History Vignettes

Know your Nehru: Tarnishing India’s Image Abroad

Team Dharma Dispatch

Starting with this, The Dharma Dispatch will carry a series aimed at providing the true picture of India’s first Prime Minister, Jawaharlal Nehru. This series will be in the nature of providing archived excerpts or full-length essays republished here.

The following has been excerpted from The Owosso Argus-Press dated 9 January 1963 authored by Leon Dennen.

Nehru’s Still Trying To Ride Dead Horse

Some world statesmen cling to their political illusions even like ordinary mortals. A case in point is India’s Jawaharlal Nehru.

The prime minister has informed his cabinet, believe it or not, that India has no intention of abandoning “non-alignment” thereby joining the anti-Communist nations of the world.

Nonalignment (doubletalk for neutrality) was born in 1961 in Belgrade at a conference…sponsored by Nehru and Yugoslavia’s President Tito.

[…]

This writer was among a score of reporters in Belgrade who watched Nehru’s diplomatic acrobatics as he tried to maneuver between the United States and Russia – always giving the edge to Russia.

India’s Prime Minister was never slow in voicing his disapproval of American “colonialist” policy. However, when Soviet Premier Khrushchev violated his agreement with the United States…Nehru was cagey and noncommittal…

History moves swiftly in the atomic age. Almost to the year after the Belgrade conference Red China attacked India and Nehru found himself deserted by his neutralist friends.

Khrushchev “postponed” the delivery of war planes to India. He had promised them originally in an obvious effort to use Nehru against his hated Red Chinese rival Mao Tse-tung. That other “neutralist” Tito rushed to Moscow to rejoin the Soviet camp.

Only the NATO nations, especially “capitalist” United States came to Nehru’s aid with weapons and war supplies when India was in the danger of being overrun by Red China’s armed hordes.

President Kennedy acted more from strategic calculations than visionary love for India. But it’s an ironic note to history that while neutralists passed resolutions which…urged Nehru to bow to Red China, Americans were risking their lives ferrying weapons to India.

And still Nehru insists on India’s role as an “unaligned” nation. He even told Yugoslavia’s Vice President…that America-hating and America-baiting Krishna Menon might “be back” in India’s Cabinet…

Was Menon fired from India’s Cabinet because his pro-Red policies…and as defense minister  brought India to the brink of disaster?

Not at all, Nehru assured…Menon was merely the victim of anti-Communist pressure. “In situations like this,” Nehru said, “there is always the need to fire someone.”

Not even the American taxpayers’ massive aid seems to have changed Nehru’s mind.

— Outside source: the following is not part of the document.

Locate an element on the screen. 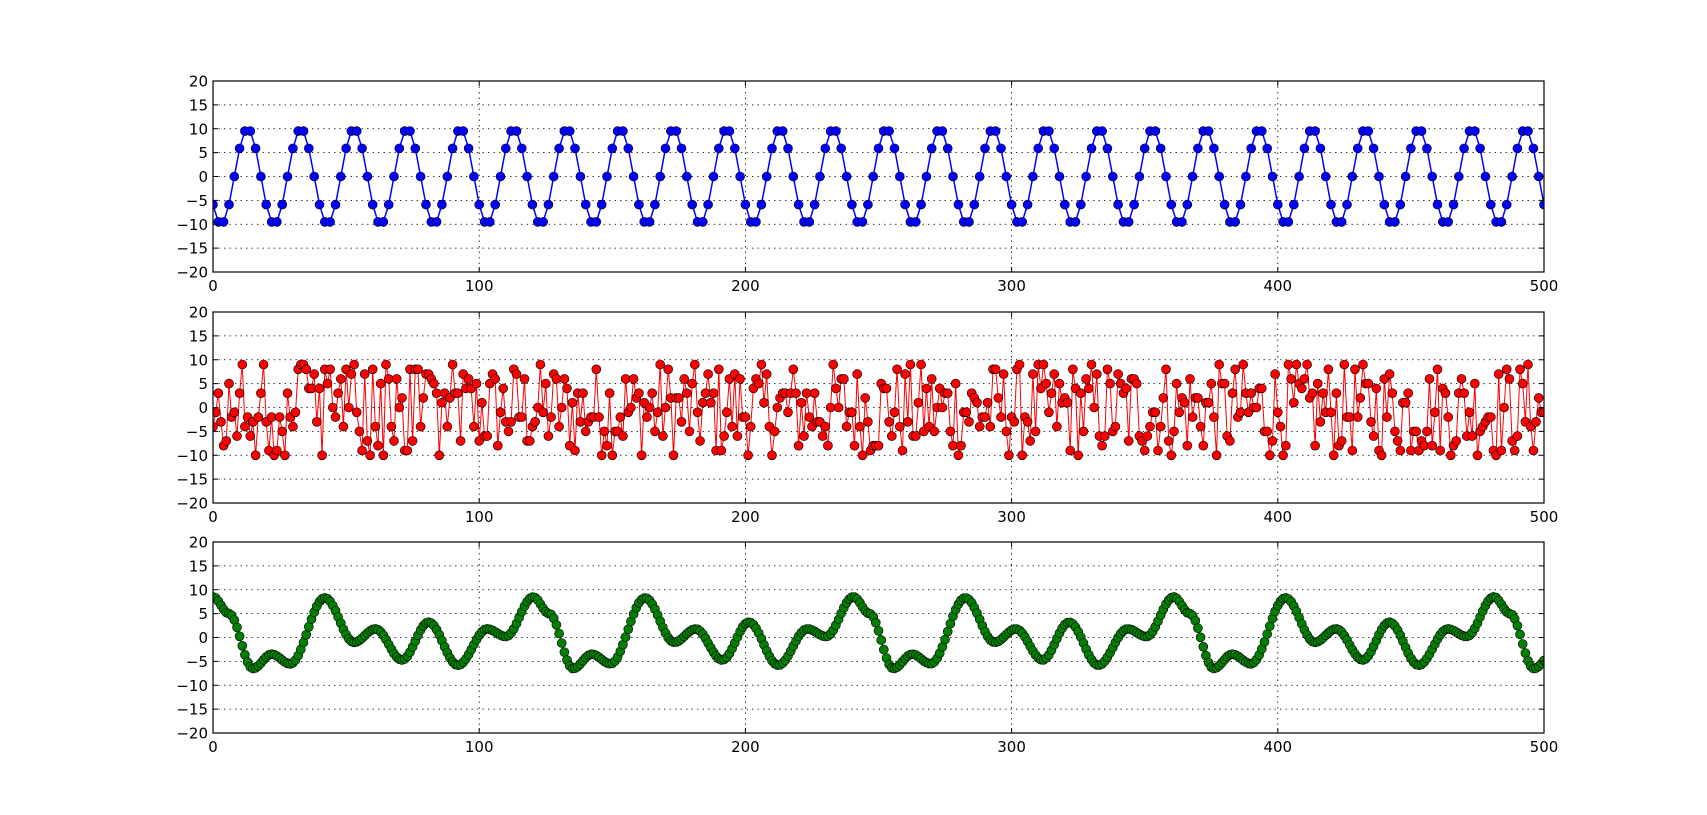 The width and height of the screenshot is (1707, 815). data-series-random-integers is located at coordinates (878, 410).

He obviously still hopes to act the honest broker between the free world and the Red dictatorships?

Why, then, does not…John Kenneth Galbraith, U.S. ambassador to India, tell Nehru the facts of life?

[…]

Why not also inform Nehru that non-alignment in 1963 is dead?

[…]

Yugoslavia’s Tito has already drawn his own Marxist-Leninist conclusions. He is inching Yugoslavia back into the Soviet camp. Can Nehru remain perched on the neutralist sidelines much longer?